Antonio Cuesta. Blog de Turquía

Washington ha comenzado a negociar con el gobierno de Ankara una posible retirada de sus tropas en Iraq a través de suelo turco. Así lo aseguró ayer un miembro del gobierno turco al diario Today’s Zaman, cercano al ejecutivo conservador que dirige Recep Tayyip Erdogan.

Desde la llegada a la presidencia estadounidense, Barack Obama parece haberse tomado en serio su promesa electoral de retirar los 142 mil soldados desplegados en Iraq en el plazo de 16 a 23 meses, barajando para ello la posibilidad de llevarse a cabo por Turquía.

Por lo publicado en el diario turco, el gubernamental Partido de la Justicia y el Desarrollo (AKP) podría permitir la salida de las fuerzas terrestres de EEUU vía Turquía, sin fijar un plazo concreto, utilizando para ello las ciudades costeras de Adana e Iskenderun cercanas al paso fronterizo de Habur.

En las negociaciones preliminares entre ambos gobiernos, Ankara pretende una retirada gradual de las tropas toda vez que la estabilidad aún no está garantizada en la país árabe, y ello puede perjudicar a Turquía.

De acuerdo al plan estadounidense, del total de fuerzas destacadas en Iraq 30 mil soldados serían trasladados a Afganistán y el resto comenzarían a ser repatriados entre el 30 de junio del presente año y el 31 de diciembre de 2011, fecha en que finalizaría la operación.
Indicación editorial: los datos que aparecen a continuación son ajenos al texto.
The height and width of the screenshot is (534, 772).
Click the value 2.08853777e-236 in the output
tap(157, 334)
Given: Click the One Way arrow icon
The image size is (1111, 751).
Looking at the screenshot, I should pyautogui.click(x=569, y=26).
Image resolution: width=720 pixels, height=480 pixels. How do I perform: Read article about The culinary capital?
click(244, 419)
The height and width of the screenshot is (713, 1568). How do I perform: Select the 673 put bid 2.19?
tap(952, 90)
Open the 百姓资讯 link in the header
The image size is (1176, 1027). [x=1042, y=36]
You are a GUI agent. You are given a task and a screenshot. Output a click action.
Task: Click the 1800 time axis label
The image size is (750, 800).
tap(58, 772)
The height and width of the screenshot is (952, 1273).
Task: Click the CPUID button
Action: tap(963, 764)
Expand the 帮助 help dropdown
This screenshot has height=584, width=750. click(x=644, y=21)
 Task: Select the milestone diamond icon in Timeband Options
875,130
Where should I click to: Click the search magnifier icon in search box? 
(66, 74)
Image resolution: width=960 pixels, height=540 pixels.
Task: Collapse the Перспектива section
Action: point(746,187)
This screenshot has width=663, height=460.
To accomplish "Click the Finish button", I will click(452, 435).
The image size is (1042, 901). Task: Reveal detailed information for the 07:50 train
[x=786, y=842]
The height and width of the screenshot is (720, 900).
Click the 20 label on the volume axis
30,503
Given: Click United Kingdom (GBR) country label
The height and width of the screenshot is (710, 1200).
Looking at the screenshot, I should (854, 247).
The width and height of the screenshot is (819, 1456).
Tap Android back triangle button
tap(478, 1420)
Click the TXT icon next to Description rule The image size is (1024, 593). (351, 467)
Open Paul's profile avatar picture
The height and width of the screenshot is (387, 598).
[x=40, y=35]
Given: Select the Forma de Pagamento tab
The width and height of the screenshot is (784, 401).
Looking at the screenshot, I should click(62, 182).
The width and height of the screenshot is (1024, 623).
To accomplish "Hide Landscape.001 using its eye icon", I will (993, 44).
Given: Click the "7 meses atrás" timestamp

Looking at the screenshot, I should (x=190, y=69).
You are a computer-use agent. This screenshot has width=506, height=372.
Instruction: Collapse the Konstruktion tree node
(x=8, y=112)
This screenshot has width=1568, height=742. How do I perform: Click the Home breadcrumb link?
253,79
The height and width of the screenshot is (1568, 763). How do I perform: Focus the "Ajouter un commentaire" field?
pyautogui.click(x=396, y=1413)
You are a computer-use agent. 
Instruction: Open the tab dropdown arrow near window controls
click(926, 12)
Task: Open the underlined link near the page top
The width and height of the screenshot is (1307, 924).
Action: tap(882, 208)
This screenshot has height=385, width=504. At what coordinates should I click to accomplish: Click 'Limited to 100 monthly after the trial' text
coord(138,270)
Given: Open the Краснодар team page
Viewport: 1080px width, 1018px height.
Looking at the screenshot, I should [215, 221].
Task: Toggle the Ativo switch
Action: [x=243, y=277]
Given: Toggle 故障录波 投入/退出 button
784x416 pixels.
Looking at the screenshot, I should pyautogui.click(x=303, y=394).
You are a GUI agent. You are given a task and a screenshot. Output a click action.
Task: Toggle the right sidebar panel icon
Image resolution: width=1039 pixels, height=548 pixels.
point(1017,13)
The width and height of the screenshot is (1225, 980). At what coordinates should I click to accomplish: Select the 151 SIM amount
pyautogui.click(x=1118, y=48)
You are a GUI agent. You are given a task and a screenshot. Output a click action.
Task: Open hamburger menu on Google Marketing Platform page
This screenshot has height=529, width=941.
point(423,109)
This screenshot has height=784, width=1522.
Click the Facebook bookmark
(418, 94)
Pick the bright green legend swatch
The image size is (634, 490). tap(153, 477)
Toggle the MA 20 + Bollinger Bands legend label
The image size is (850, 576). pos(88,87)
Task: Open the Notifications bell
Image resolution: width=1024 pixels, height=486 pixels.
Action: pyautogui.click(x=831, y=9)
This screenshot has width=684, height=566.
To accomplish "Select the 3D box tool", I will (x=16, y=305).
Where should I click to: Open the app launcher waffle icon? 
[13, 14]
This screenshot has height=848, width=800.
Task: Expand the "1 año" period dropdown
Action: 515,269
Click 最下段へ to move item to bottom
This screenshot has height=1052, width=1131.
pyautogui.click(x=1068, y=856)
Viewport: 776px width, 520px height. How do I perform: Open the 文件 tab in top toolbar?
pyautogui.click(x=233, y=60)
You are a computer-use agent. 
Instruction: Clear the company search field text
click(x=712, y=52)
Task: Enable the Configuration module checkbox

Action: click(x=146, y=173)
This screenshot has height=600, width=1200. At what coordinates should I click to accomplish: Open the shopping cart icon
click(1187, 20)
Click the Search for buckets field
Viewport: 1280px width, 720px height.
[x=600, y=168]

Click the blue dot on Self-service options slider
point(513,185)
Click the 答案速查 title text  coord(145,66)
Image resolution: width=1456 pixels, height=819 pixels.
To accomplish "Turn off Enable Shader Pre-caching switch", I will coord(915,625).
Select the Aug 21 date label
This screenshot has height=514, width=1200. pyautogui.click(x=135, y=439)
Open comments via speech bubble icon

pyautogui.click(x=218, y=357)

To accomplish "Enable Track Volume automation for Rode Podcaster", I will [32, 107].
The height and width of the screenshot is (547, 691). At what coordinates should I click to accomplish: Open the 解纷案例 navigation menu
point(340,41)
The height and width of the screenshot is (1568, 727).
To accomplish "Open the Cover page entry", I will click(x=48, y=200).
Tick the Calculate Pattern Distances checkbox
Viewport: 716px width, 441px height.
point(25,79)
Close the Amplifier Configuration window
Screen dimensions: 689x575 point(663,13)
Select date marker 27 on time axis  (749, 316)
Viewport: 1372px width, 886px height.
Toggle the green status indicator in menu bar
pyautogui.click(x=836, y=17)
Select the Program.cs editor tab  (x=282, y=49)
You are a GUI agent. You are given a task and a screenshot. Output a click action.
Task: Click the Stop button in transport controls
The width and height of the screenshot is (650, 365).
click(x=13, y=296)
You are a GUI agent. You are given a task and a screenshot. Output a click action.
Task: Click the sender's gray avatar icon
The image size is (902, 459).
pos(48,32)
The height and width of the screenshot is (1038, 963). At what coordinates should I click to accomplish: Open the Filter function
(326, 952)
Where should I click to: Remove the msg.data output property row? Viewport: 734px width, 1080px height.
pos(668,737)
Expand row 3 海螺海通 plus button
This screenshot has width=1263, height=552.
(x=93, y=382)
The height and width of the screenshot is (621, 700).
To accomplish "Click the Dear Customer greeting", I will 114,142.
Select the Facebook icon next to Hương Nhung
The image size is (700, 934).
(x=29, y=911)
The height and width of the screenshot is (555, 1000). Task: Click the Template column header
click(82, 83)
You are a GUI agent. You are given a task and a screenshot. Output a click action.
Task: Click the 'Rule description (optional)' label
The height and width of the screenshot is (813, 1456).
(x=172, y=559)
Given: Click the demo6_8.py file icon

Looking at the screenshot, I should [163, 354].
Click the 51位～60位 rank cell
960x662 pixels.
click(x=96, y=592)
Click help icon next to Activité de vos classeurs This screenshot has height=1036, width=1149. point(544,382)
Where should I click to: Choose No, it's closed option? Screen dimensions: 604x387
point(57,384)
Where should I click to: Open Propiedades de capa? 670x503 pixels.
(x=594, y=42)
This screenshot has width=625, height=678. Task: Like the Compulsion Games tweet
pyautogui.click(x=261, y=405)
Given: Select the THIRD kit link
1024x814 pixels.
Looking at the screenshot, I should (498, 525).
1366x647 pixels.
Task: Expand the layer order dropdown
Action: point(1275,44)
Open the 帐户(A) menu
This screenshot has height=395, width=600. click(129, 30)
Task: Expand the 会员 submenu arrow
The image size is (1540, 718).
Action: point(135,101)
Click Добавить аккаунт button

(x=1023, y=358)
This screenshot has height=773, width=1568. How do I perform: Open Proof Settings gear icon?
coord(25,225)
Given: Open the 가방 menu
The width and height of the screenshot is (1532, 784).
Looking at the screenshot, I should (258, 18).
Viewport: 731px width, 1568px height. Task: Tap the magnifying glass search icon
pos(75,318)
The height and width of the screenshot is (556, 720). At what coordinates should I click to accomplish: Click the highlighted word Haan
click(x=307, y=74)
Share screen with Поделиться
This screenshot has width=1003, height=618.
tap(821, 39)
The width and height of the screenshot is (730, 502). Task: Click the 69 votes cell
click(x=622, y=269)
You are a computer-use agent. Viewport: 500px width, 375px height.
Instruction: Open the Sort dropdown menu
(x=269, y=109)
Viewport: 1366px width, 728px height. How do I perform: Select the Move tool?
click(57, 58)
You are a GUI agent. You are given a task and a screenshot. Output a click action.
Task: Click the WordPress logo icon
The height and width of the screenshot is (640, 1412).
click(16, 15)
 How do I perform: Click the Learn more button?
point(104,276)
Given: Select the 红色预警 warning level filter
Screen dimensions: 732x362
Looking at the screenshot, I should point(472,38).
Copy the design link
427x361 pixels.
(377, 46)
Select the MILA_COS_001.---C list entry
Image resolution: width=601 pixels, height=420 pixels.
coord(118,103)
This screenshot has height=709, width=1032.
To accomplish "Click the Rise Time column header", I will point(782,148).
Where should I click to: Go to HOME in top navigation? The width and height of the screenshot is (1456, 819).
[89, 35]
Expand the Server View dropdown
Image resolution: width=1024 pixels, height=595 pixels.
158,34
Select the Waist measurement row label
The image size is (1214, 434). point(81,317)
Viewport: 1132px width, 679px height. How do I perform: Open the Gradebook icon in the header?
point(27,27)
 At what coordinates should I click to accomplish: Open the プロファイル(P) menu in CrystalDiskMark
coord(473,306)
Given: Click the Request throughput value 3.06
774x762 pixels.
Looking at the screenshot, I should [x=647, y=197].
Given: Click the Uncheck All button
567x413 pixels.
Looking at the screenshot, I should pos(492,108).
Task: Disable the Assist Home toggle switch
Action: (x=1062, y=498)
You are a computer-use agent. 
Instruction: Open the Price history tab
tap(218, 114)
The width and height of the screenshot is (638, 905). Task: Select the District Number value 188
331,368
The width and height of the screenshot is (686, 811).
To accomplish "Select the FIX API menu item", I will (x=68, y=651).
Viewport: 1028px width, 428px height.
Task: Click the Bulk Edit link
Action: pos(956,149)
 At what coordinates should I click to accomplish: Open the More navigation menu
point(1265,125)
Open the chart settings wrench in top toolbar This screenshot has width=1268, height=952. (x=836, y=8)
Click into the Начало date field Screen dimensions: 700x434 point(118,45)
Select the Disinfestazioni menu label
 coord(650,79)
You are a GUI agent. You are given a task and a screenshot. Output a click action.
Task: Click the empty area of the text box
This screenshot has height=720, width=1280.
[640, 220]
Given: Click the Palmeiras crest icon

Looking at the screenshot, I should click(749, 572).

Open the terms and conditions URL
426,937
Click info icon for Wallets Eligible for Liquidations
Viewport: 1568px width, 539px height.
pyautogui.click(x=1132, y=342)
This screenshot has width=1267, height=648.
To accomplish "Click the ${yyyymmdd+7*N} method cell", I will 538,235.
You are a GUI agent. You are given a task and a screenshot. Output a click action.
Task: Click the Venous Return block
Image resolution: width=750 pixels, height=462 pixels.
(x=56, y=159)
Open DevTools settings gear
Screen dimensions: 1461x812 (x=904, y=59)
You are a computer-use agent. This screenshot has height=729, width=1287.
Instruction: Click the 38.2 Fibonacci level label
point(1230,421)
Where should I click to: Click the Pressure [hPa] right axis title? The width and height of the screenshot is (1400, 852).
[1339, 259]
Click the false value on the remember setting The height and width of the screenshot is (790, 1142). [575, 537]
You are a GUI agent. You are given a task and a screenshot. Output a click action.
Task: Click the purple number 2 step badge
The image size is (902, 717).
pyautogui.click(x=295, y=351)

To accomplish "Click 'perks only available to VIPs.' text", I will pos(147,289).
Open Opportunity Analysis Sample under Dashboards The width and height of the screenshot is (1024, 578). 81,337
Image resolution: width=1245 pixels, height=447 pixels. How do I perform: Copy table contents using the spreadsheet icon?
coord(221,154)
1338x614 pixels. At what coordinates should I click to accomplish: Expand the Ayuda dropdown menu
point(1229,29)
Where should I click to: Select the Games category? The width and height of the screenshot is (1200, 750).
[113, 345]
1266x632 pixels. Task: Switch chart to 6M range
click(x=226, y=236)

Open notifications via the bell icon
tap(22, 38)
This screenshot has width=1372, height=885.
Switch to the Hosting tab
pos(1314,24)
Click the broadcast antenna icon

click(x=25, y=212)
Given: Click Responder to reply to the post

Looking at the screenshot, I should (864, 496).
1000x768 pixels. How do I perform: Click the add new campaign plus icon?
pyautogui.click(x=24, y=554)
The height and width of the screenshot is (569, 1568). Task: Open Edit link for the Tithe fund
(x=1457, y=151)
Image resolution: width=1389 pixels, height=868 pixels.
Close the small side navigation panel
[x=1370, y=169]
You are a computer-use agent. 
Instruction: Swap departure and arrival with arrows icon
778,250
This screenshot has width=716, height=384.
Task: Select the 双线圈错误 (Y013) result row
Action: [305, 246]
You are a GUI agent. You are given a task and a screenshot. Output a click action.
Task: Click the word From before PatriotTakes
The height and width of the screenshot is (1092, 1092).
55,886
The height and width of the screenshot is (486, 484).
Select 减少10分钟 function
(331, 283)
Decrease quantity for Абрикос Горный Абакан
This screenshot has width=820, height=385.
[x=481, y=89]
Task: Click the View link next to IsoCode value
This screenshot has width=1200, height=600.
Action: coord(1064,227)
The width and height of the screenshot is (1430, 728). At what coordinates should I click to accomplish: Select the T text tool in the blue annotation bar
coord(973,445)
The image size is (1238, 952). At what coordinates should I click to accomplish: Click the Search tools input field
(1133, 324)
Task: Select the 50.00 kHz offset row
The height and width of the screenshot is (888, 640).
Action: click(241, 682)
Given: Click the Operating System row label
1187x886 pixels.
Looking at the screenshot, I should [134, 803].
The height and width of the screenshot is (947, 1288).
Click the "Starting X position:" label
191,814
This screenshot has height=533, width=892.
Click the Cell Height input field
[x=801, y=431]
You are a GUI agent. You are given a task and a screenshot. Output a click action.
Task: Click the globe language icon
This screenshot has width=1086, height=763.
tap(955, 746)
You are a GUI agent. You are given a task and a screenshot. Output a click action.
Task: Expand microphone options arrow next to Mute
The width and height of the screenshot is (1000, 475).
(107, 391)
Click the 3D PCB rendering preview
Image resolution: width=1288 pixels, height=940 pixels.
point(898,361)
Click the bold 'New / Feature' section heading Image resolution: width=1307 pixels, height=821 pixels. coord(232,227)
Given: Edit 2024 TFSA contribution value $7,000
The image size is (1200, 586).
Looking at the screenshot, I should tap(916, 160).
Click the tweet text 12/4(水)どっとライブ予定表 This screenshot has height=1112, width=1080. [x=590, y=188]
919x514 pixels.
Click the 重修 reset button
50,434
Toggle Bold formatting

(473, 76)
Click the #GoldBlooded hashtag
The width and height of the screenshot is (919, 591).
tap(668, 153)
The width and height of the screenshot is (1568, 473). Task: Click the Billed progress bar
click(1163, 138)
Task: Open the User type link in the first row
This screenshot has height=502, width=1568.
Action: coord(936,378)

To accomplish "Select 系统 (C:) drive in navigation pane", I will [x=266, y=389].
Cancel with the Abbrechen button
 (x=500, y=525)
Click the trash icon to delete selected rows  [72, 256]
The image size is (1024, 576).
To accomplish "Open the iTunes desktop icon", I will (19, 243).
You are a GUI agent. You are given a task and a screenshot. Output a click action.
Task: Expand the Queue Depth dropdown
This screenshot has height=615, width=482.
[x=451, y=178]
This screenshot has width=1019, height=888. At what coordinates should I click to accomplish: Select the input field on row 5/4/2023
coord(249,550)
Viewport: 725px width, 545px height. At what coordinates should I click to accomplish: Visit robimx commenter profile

La administración norteamericana busca la forma de sufrir las menores bajas posibles que, hasta el momento y según los datos oficiales, ascienden a 4.238 muertos a manos de la resistencia iraquí desde que comenzó la invasión en marzo de 2003.

Moción parlamentaria

Para materializar el acuerdo numerosos diputados turcos han reconocido la necesidad de que éste cuente con el aval de la Asamblea Nacional. Así, los parlamentarios Vahit Erdem y Nihat Ergün (del AKP) aseguraron que los EEUU no tienen otra opción dadas las actuales circunstancias en Iraq y, por tanto, la necesidad de que Turquía permita el paso de las tropas norteamericanas en su repliegue.

Pese a ello, políticos y analistas recuerdan la negativa del parlamento turco, el 1 de marzo de 2003, a utilizar el territorio nacional y su espacio aéreo para la invasión de Iraq. En aquella ocasión la oposición de 250 de los 533 diputados de la Asamblea Nacional, obligó a los EEUU a cambiar de planes e iniciar su guerra por el sur de Iraq.

Ahora, sin embargo, la perspectiva de una retirada sería aceptada favorablemente por los parlamentarios aunque 75 diputados de origen kurdo, pertenecientes al AKP, al Partido Republicano del Pueblo (CHP) y del Partido de la Sociedad Democrática (pro-kurdo), mantienen sus reservas pues consideran que ello podría generar inestabilidad en el país.

Nurettin Aktas, electo por el AKP, dijo que “es imposible que los EEUU hagan planes en la región sin la ayuda de Turquía. EEUU no tienen más opción que retirar sus tropas vía Turquía. Pero no creo que puedan hacerlo completamente. En ese caso -explicó- Turquía no debe permitir que utilice el suelo turco para una retirada parcial. Si no, el caos se apoderará de Iraq”.

Otro diputado del AKP, Suat Kiniklioglu, expresó su convencimiento de que el parlamento turco no se negará esta vez, pero recordó que “lo que pide Turquía es un plan de retirada gradual (…) que [EEUU] no eche a perder el actual equilibrio en Iraq y que deje que los oficiales iraquíes consigan asegurar su propia seguridad a fin de que no sea necesaria una intervención externa para restaurar la estabilidad”.

El mayor temor de Ankara es que el abandono de EEUU provoque la división de Iraq y el surgimiento de un Kurdistán independiente. Estas reticencias se vieron reforzadas tras la reciente visita a Ankara del ministro de Asuntos Exteriores de Iraq, Hoshyar Zebari, de origen kurdo. Zebari dejó entrever su recelo sobre una posible pronta retirada de las fuerzas estadounidenses y pidió que durante 2009 no hubiese un importante repliegue de tropas.